Bau der Pipeline vom Wilhelmshavener LNG-Terminal in das Leitungsnetz. - Copyright: Picture Alliance
Bau der Pipeline vom Wilhelmshavener LNG-Terminal in das Leitungsnetz. - Copyright: Picture Alliance

Am Morgen des 24. Februar 2022 blickt Deutschland in einen Abgrund, kalt und düster. Mit Russlands Überfall auf die Ukraine ist Deutschlands Energiepolitik gegenüber Russland krachend gescheitert. Politisch-moralisch ist das schamvoll. Denn an Warnungen aus den USA, Polen und der Ukraine hatte es nicht gefehlt. Doch auch praktisch steht Deutschland vor einer Katastrophe. Es droht ein Gasnotstand.

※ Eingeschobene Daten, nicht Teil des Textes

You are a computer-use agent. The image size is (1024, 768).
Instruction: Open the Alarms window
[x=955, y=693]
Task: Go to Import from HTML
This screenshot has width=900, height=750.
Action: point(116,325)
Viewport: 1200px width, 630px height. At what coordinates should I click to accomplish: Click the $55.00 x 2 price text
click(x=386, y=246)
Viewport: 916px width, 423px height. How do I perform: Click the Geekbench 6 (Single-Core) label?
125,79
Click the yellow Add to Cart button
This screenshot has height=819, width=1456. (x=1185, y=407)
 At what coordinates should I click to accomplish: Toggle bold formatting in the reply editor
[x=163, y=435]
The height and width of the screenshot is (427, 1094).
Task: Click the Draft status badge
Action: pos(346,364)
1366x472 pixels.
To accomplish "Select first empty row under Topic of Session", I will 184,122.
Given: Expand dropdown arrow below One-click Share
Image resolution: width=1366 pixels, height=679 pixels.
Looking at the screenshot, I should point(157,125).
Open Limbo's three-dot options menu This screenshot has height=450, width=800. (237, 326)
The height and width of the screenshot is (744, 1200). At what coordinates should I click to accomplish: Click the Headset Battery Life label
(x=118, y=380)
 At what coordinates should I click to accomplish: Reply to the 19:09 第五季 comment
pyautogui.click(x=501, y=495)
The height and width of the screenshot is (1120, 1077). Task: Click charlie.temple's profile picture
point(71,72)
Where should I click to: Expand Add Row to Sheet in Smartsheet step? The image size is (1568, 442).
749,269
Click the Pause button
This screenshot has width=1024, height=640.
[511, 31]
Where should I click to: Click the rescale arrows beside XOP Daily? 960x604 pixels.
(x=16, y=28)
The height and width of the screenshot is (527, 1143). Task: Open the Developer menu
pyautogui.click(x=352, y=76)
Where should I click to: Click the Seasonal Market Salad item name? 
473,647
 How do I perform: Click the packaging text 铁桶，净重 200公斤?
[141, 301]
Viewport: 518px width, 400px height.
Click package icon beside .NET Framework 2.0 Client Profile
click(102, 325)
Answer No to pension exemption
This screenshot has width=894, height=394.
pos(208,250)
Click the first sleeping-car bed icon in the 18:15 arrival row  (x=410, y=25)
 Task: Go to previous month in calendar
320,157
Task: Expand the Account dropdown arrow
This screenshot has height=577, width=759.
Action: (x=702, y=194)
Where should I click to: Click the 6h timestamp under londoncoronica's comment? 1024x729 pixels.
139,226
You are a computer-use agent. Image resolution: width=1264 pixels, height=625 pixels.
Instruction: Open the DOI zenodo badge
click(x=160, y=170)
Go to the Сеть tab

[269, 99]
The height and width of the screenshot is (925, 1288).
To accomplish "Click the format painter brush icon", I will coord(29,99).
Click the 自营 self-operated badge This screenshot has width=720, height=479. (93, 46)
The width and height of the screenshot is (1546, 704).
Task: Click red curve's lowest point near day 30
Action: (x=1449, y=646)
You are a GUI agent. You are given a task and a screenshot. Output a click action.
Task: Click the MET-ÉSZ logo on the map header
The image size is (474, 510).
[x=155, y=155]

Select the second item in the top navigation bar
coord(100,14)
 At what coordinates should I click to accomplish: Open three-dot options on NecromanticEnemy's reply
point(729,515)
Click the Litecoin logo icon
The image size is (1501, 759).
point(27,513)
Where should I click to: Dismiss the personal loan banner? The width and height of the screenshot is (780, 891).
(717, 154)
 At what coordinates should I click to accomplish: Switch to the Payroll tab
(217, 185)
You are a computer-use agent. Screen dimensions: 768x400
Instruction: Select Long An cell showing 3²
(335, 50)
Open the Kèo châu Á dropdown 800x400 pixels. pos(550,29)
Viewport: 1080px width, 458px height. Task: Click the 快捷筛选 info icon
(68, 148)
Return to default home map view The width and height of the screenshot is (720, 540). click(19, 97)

Bis zuletzt hatten deutsche Politiker sogar noch versucht, die seit Monaten fertiggestellte Ostseepipeline Nord Stream 2 zu retten. Durch die Unterwasserröhren sollte noch mehr Gas aus Russland gen Westen fließen. Erst am Tag vor Russlands Angriff hatte die Bundesregierung Nord Stream 2 gestoppt

Nun präsentieren die Fachleute in Ministerien und Behörden die kalten Fakten: Zu Beginn des Krieges bezieht Deutschland mehr als 50 Prozent seines Gases aus Russland. Im Jahr 2021 waren das rund 860 Terawattstunden. Deutschland zahlte für Öl und Gas fast 20 Milliarden Euro an Russland.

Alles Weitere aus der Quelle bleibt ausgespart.